**Exercise task 1:** Please copy the part of the getline post between "I have a 500" and "on long lines.", inclusive.
**Exercise task 2:** In the getline post, how large is the text file being read?
**Exercise task 3:** Summarize the getline post in two sentences.

**Text:**
◆ ◆ ◆ ◆

How does the compiler optimize getline() so effectively? - c++

I know a lot of a compiler's optimizations can be rather esoteric, but my example is so straightforward I'd like to see if I can understand, if anyone has an idea what it could be doing.
I have a 500 mb text file. I declare and initialize an fstream:
std::fstream file(path,std::ios::in)
I need to read the file sequentially. It's tab delimited but the field lengths are not known and vary line to line. The actual parsing I need to do to each line added very little time to the total (which really surprised me since I was doing string::find on each line from getline. I thought that'd be slow).
In general I want to search each line for a string, and abort the loop when I find it. I also have it incrementing and spitting out the line numbers for my own curiosity, I confirmed this adds little time (5 seconds or so) and lets me see how it blows past short lines and slows down on long lines.
I have the text to be found as the unique string tagging the eof, so it needs to search every line. I'm doing this on my phone so I apologize for formatting issues but it's pretty straightforward. I have a function taking my fstream as a reference and the text to be found as a string and returning a std::size_t.
long long int lineNum = 0;
while (std::getline (file, line))

◆ ◆ ◆ ◆

**Material provided:**
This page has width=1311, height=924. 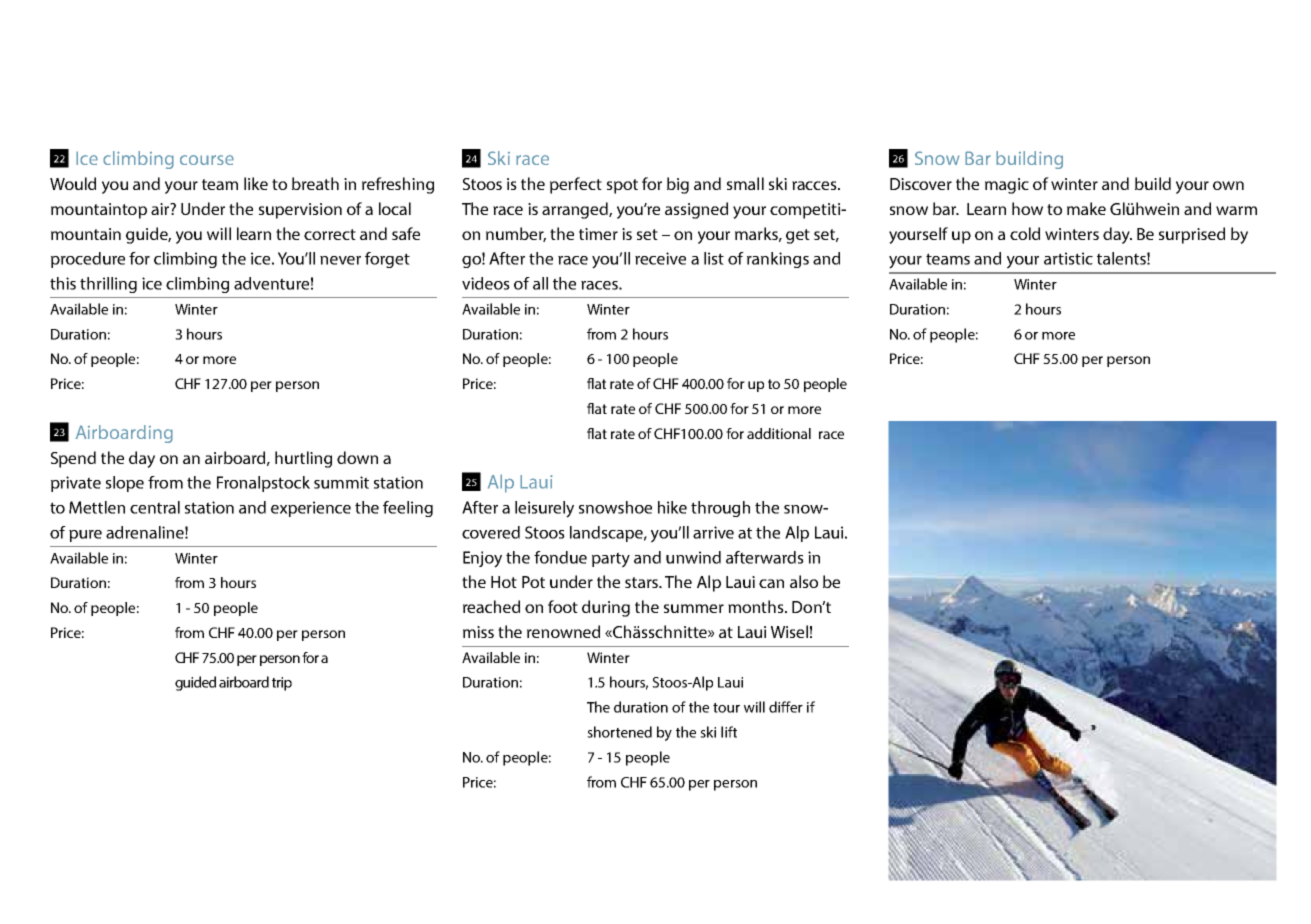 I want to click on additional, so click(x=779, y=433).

◆ ◆ ◆ ◆

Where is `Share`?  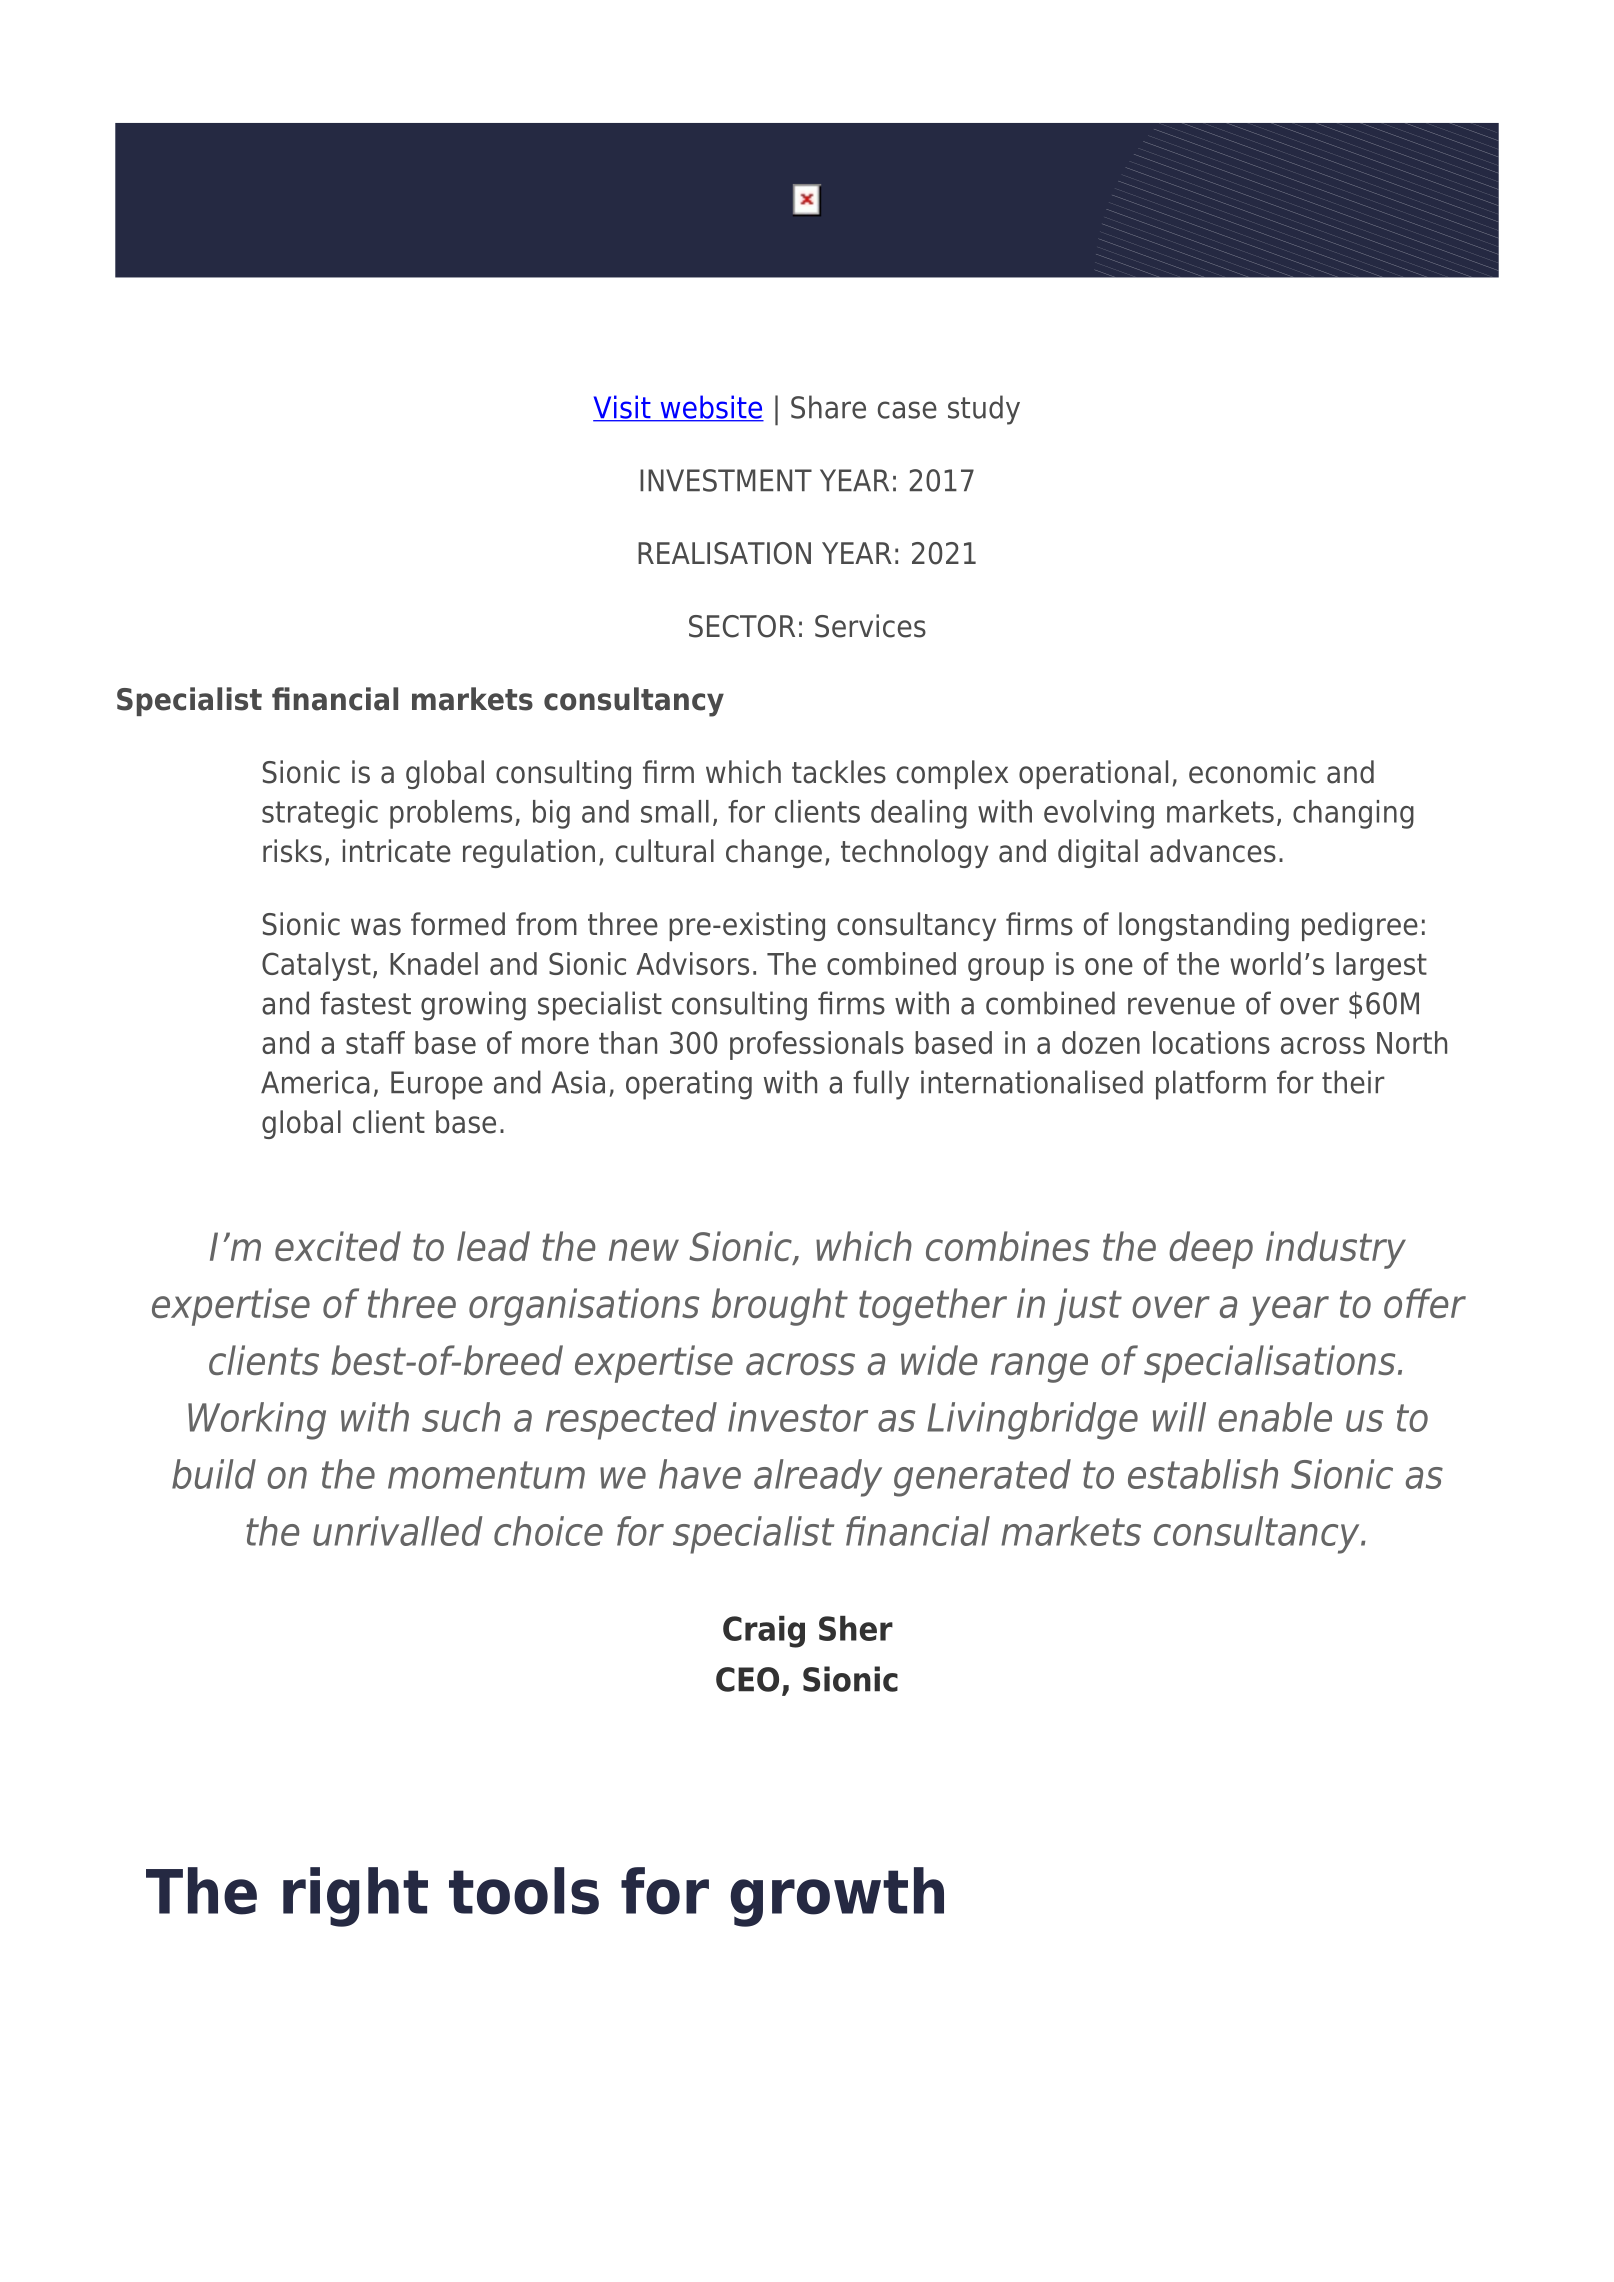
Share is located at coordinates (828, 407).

◆ ◆ ◆ ◆

**Task solution 1:**
I have a 500 mb text file. I declare and initialize an fstream:
std::fstream file(path,std::ios::in)
I need to read the file sequentially. It's tab delimited but the field lengths are not known and vary line to line. The actual parsing I need to do to each line added very little time to the total (which really surprised me since I was doing string::find on each line from getline. I thought that'd be slow).
In general I want to search each line for a string, and abort the loop when I find it. I also have it incrementing and spitting out the line numbers for my own curiosity, I confirmed this adds little time (5 seconds or so) and lets me see how it blows past short lines and slows down on long lines.

**Task solution 2:** 500 mb.

**Task solution 3:** The poster reads a 500 mb tab-delimited text file sequentially with std::getline and searches each line for a string that tags the end of the file, so every line must be searched. The per-line parsing and line-number output added little time, which surprised the poster, who asks how the compiler optimizes getline() so effectively.